Islamic State has taken control of territory in Syria close to where President Bashar al-Assad’s forces stored chemical weapons, including mustard agent. The regime said in 2013 that all of its mustard stockpiles had been destroyed, either by Syrian forces themselves or by international inspectors.

Inspectors, however, have subsequently said they weren’t able to verify claims by the Syrian government that it had burned hundreds of tons of mustard agent in earthen pits. U.S. intelligence agencies now say they believe Damascus hid some caches of deadly chemicals from the West, possibly including mustard.

Intelligence officials and chemical-weapons experts have expressed concerns in recent months that some of those banned chemicals could fall into the hands of Islamic State or other extremist groups.

U.S. intelligence agencies have also warned the White House that the Assad regime could use chemical agents it still has to defend its remaining strongholds if they come under siege.

In addition to mustard, the Assad regime admitted to having deadlier nerve agents, such as sarin and VX. But officials said U.S. intelligence agencies don’t have any evidence to suggest Islamic State has either sarin or VX, which would be far more lethal on the battlefield.

ypg kurdish

 

Dead YPG Kurdish woman fighter in Avdiko, Syria July 2014

Source: MERIA

For Kurds, whether in Iraq or Syria, chemical warfare by ISIS has bitter memories of lethal gas attacks by Saddam Hussein’s regime at Halabja, Iraq in 1988 and in July 2014 at Kobani, Syria.  We wrote about these in an October 2014 NER/Iconoclast post on a MERIA investigation by Jonathan Spyer.

The MERIA special report contradicts the observations of Ms. Psaki and other military experts. Clearly, ISIS has former Hussein Ba’athist commanders who knew about Al Muthanna and what it contained. These same commanders may have even been involved in the infamous genocidal CW attack that killed 5,000 Kurds in Halabja, Iraq in March 16, 1988 in the final year of the Iran-Iraq War.  In a September 2013 Iconoclast post about a previous Spyer essay advocating establishment of an independent Kurdistan, we wrote:

Fast forward to the mid-1970’s when the Iraqi Kurds were a pawn in an unsuccessful covert war for autonomy against Iraqi strongman Saddam Hussein which ended in 1975 when the late Shah of Iran inked a treaty with Hussein in Algiers. Effectively the Kurds were abandoned and covert Israeli military and technical assistance to Kurdish leader Mustafa Barzani was shut down at the request of Dr. Kissinger as national security advisor to President Ford. That set the stage for retaliation by Saddam Hussein, when he undertook punitive action against the Kurds who had joined up with the Islamic Republic in Tehran. In 1985, Saddam Hussein launched chemical warfare attacks against Kurdish villages in northwestern Iraq, the ancient Kurdish homeland. An estimated 5,000 Kurds were killed in the village of Halabja. This was part of the genocidal 1988 Al-Anfal Campaign that slaughtered in excess of 50,000 Iraqi Kurds.

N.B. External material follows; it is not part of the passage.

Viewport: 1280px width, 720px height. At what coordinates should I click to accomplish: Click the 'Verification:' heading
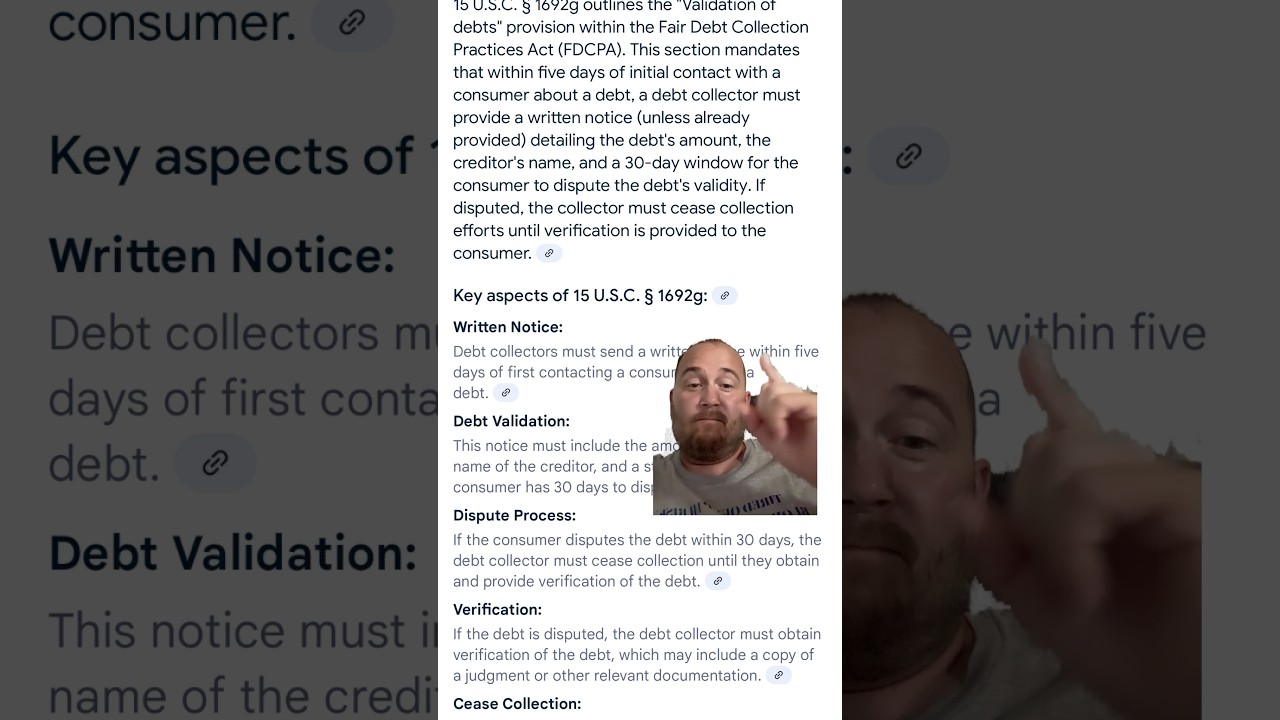pyautogui.click(x=498, y=609)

Spyer notes the circumstances behind this latest CW attack on Kurdish fighters in the vicinity of Kobani in July2014:

Prior to the current campaign, the most serious (but unsuccessful) attempt to conquer Kobani came in July 2014; shortly following the dramatic IS advance into Iraq.

It was during this assault on Kobani that evidence emerged which appeared to point to the use by the Islamic State on at least one occasion of some kind of chemical agent against the Kurdish fighters of the YPG (Peoples’ Protection Units).

The July offensive commenced on July 2nd.  According to Kurdish activists, the use of the chemical agent took place on July 12th, in the village of Avdiko, in the eastern part of the Kobani enclave (now in IS hands.)

Nisan Ahmed, health minister of the Kurdish authority in Kobani, established a medical team to examine the incident.  According to Ahmed, the bodies of three Kurdish fighters showed no signs of damage from bullets.  Rather “burns and white spots on the bodies of the dead indicated the use of chemicals, which led to death without any visible wounds or external bleeding.”

According to expert Israeli sources who have seen the pictures, they appear to indicate the use of some form of chemical agent, probably mustard (blister agent), but it is not possible to conclusively confirm this without further investigation.